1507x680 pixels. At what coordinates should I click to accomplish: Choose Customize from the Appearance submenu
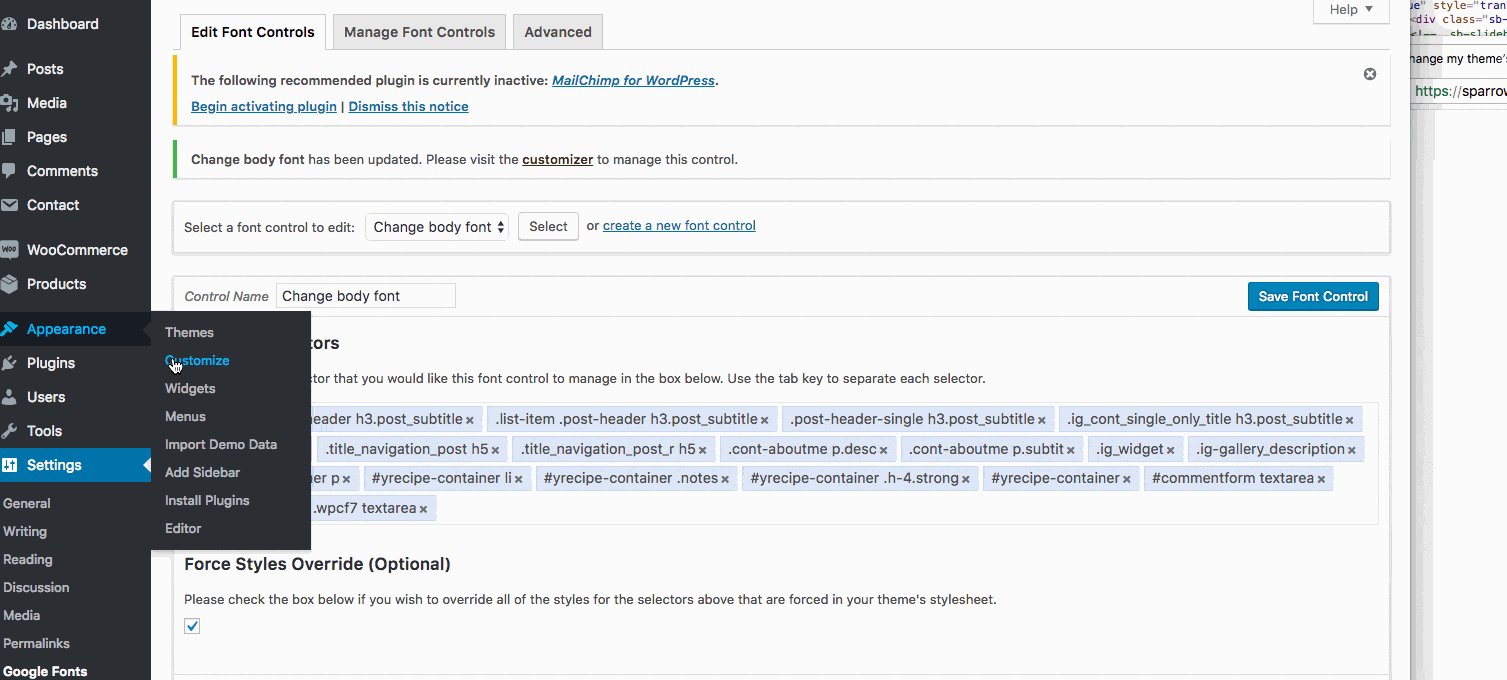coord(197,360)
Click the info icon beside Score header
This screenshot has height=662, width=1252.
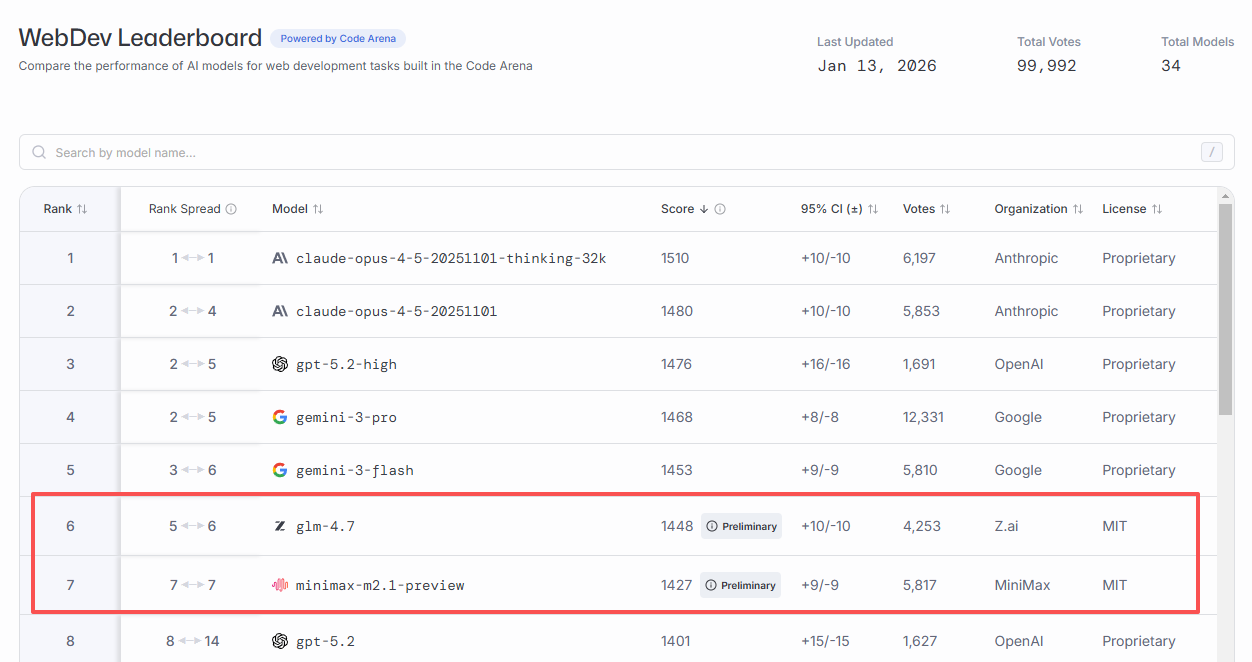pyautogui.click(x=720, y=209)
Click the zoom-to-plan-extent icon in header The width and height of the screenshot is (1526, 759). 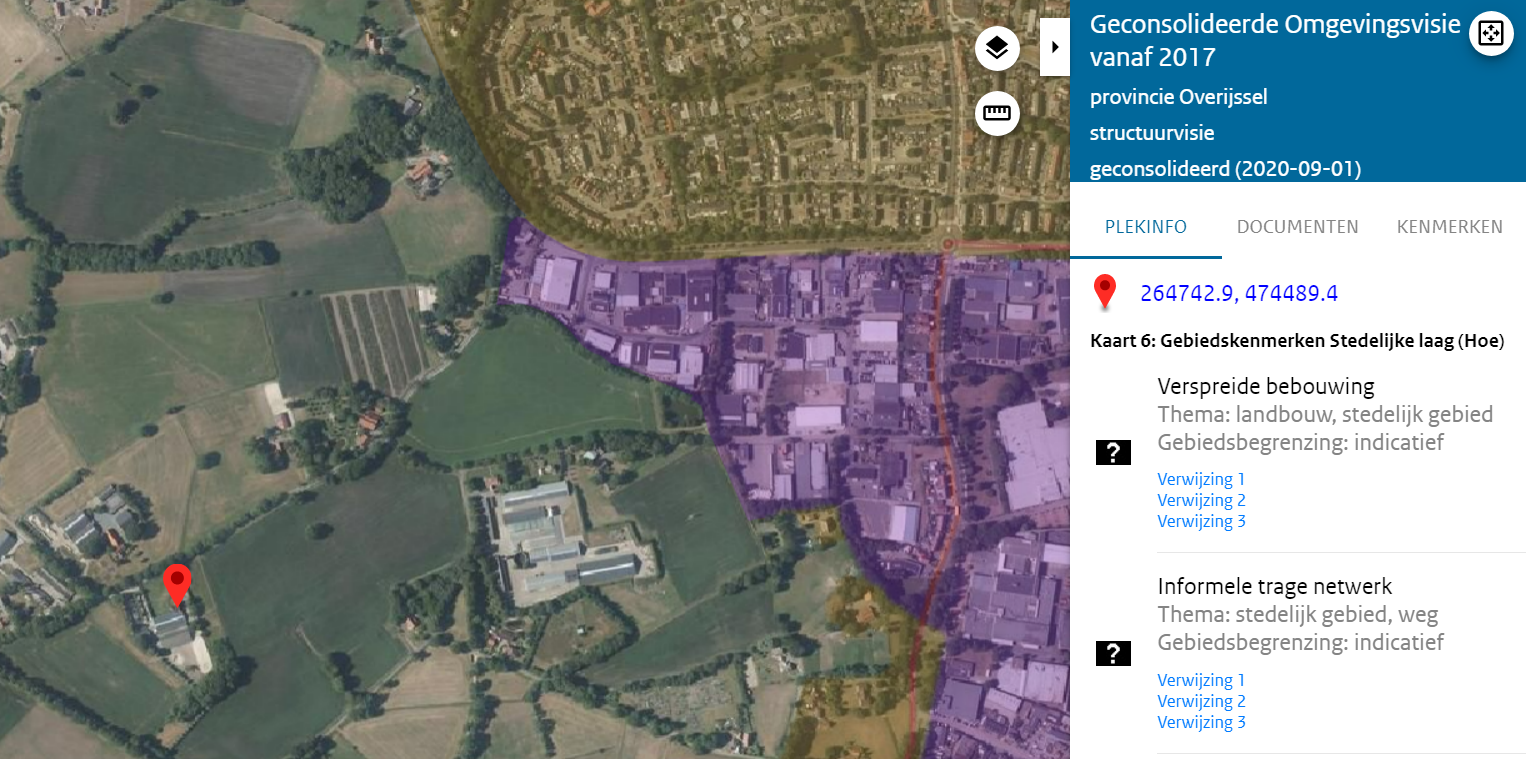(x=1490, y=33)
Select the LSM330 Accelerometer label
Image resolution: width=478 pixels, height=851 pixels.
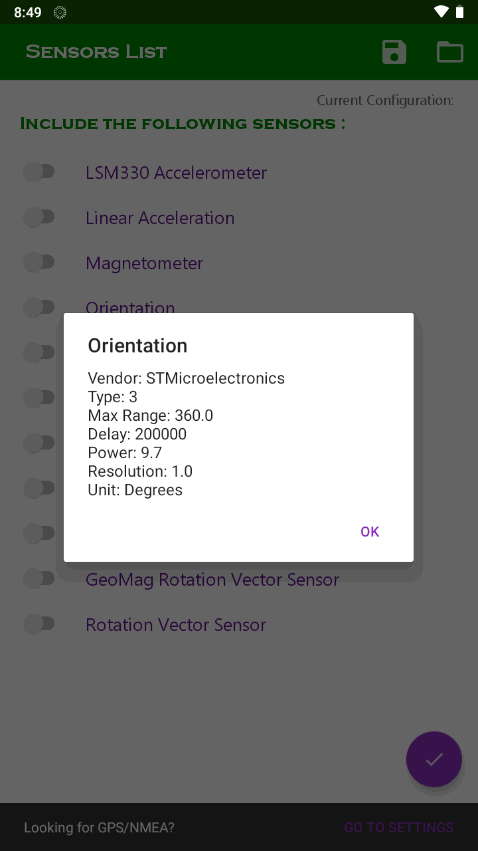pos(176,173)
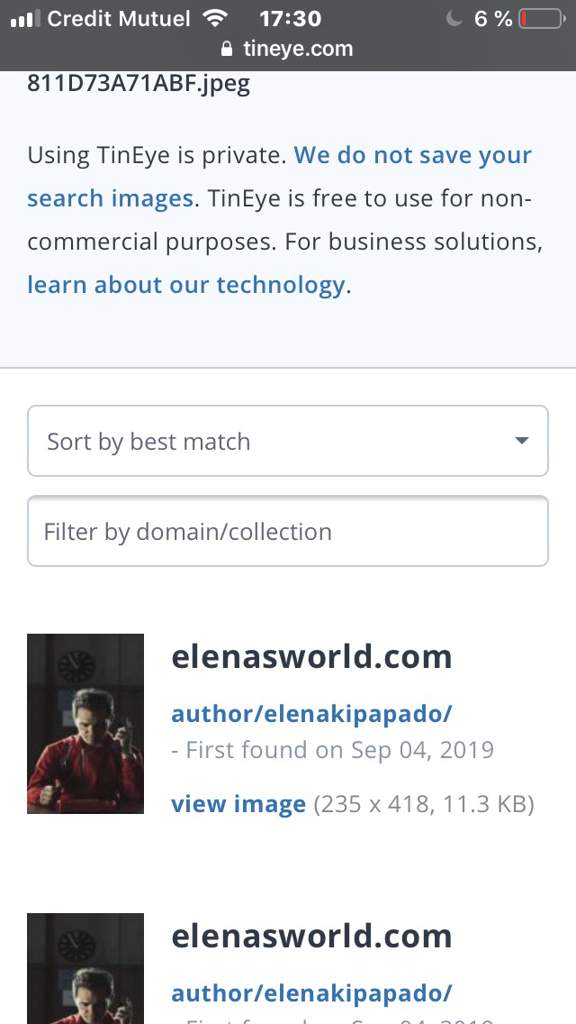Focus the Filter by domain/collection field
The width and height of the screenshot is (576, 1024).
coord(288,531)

▬▬▬▬▬▬

TASK ITEM: Please give again only those lines that run from the one containing "Select the LSM330 Accelerometer label" through the final line of the listing, both included, exactly as written and without pictures.

RESPONSE:
Select the LSM330 Accelerometer label
Image resolution: width=478 pixels, height=851 pixels.
pos(176,173)
Focus the Filter by domain/collection field
The width and height of the screenshot is (576, 1024).
coord(288,531)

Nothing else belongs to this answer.